An Explainable Biomedical Foundation Model via Large-Scale Concept-Enhanced Vision-Language Pre-training
Yuxiang Nie, Sunan He, Yequan Bie, Yihui Wang, Zhixuan Chen, Shu Yang, Zhiyuan Cai, Hongmei Wang, Xi Wang, Luyang Luo, Mingxiang Wu, Xian Wu, Ronald Cheong Kin Chan, Yuk Ming Lau, Yefeng Zheng, Pranav Rajpurkar, Hao Chen
TL;DR
Healthcare AI requires both diagnostic accuracy and interpretability in medical imaging. The authors introduce ConceptCLIP, a concept-enhanced vision-language model pre-trained on MedConcept-23M (23 million image-text-concept triplets) with concepts drawn from UMLS, using a dual-alignment objective that couples global image-text alignment (IT-Align) with region-concept alignment (RC-Align) to produce fine-grained, human-interpretable explanations. The model is evaluated on a comprehensive benchmark spanning 52 clinical tasks across 10 imaging modalities, demonstrating state-of-the-art performance in medical image diagnosis and strong cross-modal capabilities (retrieval, VQA, report generation, WSI analysis) while providing explainability validated by clinicians. The work advances trustworthy AI in medicine by combining large-scale, knowledge-enhanced pre-training with explicit concept-level interpretability and extensive modality coverage, and sets a foundation for real-world clinical adoption.
Abstract
The clinical adoption of artificial intelligence (AI) in medical imaging requires models that are both diagnostically accurate and interpretable to clinicians. While current multimodal biomedical foundation models prioritize performance, their black-box nature hinders explaining the decision-making process in clinically meaningful concepts.
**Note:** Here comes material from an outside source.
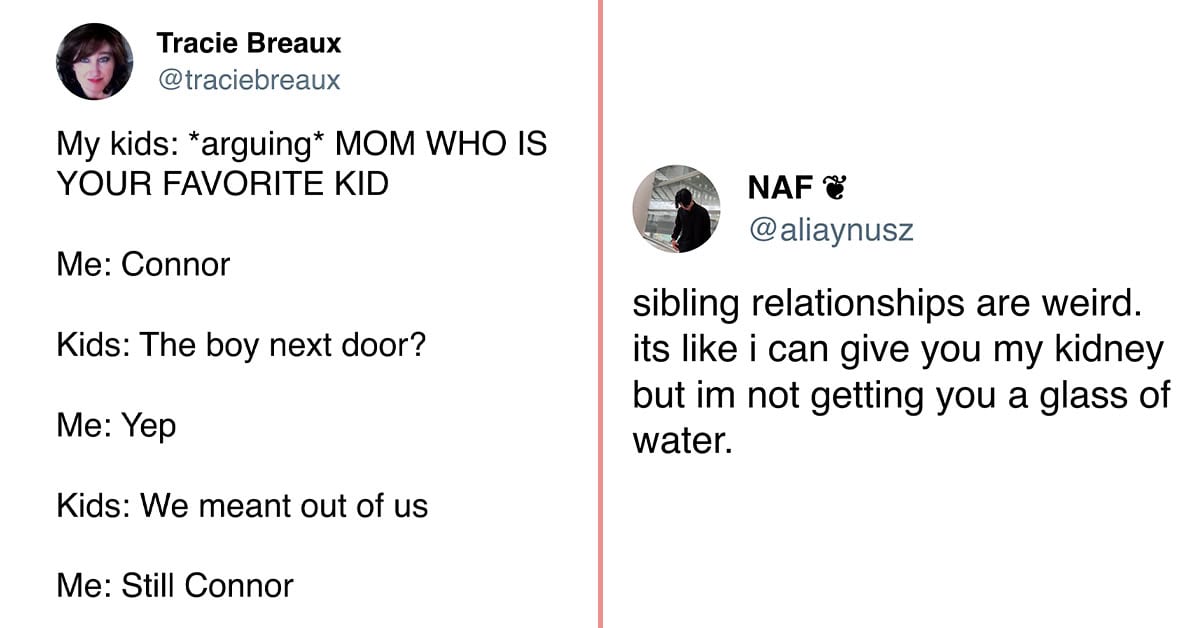Viewport: 1200px width, 628px height.
Task: Click the word "water." in the tweet
Action: 682,441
Here, we present ConceptCLIP, the first explainable biomedical foundation model that achieves state-of-the-art diagnostic accuracy while delivering human-interpretable explanations across diverse imaging modalities. We curate MedConcept-23M, the largest pre-training dataset comprising 23 million image-text-concept triplets across diverse medical modalities, where clinical concepts are derived from the Unified Medical Language System. Leveraging this dataset, we develop ConceptCLIP through a novel dual-alignment approach that simultaneously learns global image-text representations and fine-grained region-concept associations for precise and interpretable medical image analysis. We curate the most extensive evaluation benchmark for multimodal biomedical foundation models, covering 52 clinical tasks spanning 10 imaging modalities. Extensive experiments demonstrate that ConceptCLIP outperforms existing state-of-the-art multimodal biomedical foundation models. Importantly, ConceptCLIP demonstrates superior diagnostic performance while providing human-understandable explanations validated by clinical experts. As the first precise and interpretable biomedical foundation model, ConceptCLIP represents a critical milestone toward the widespread clinical adoption of AI, thereby advancing trustworthy AI in medicine.